One of the biggest advances in making a digital collection full-text searchable is the Optical Character Recognition (OCR) software, which is great for text, but does a poor capture of handwritten and small text that is often used for cartoons & illustrations. The Beyond Words lab just launched this month by Library of Congress is a fun way to learn about the editorials and opinions of WWI by tagging these cartoons & illustration adding value as a primary resource for researchers, teachers and students. Give it a try and let us know what you think of it! We’ll be passing along feedback to the NDNP staff at Library of Congress. And tell us more about these Sammies!
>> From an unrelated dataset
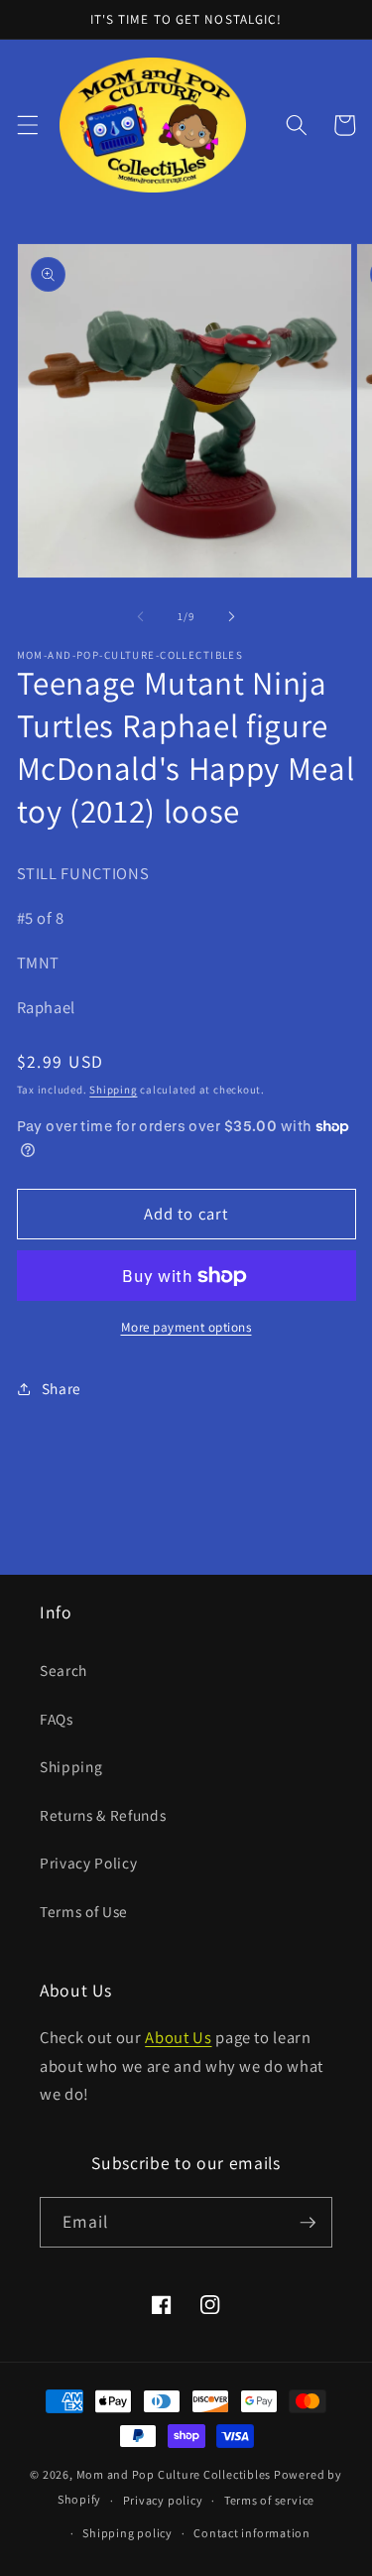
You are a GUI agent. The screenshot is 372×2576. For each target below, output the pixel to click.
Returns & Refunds (103, 1815)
Crowdsourcing: Beyond Words
One of the first features on labs.loc.gov is Beyond Words, a website that invites the public to identify cartoons and photographs in historic newspapers and provide captions that will turn images into searchable data. This fun crowdsourcing program grows the data set of text available for researchers who use visualization, text analysis and other digital humanities methodologies to discover new knowledge from Chronicling America—the Library’s large collection of historic American newspapers. Beyond Words is available as a pilot project to help the Library of Congress learn more about what subsets of Library data researchers are interested in and to grow the Library’s capacity for crowdsourcing.
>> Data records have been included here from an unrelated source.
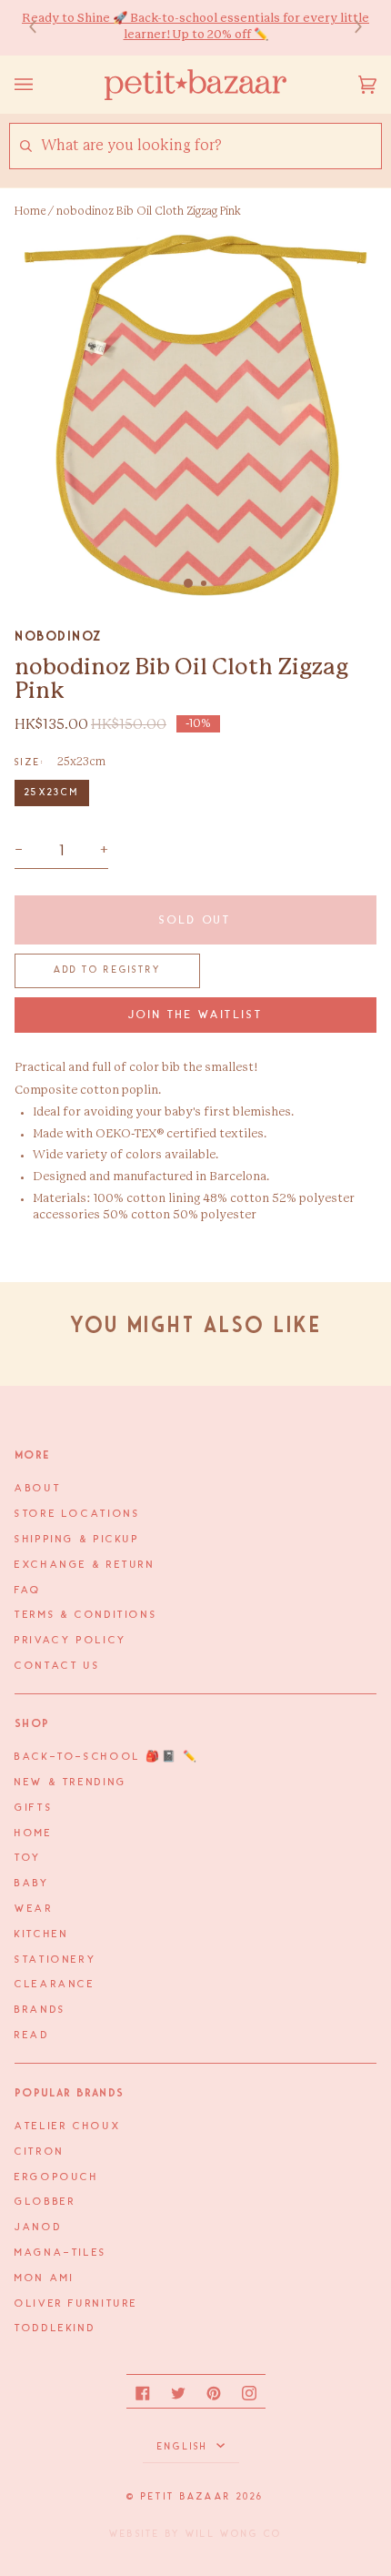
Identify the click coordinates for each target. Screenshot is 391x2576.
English (185, 2446)
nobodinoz (58, 636)
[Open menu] (42, 85)
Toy (28, 1858)
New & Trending (71, 1782)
“What I like about crowdsourcing is it gives people a chance to discover hidden gems in the collection. You never know what you’ll find poking through old newspapers,” said Tong Wang, the IT specialist who created Beyond Words during a three-month pilot innovator-in-residence program.
Beyond Words will also generate public domain image galleries for scholarship and creative play. As this data set grows, educators, researchers and artists will be able to group image collections by time frame, such as identifying all historic cartoons appearing in World War I-era newspapers.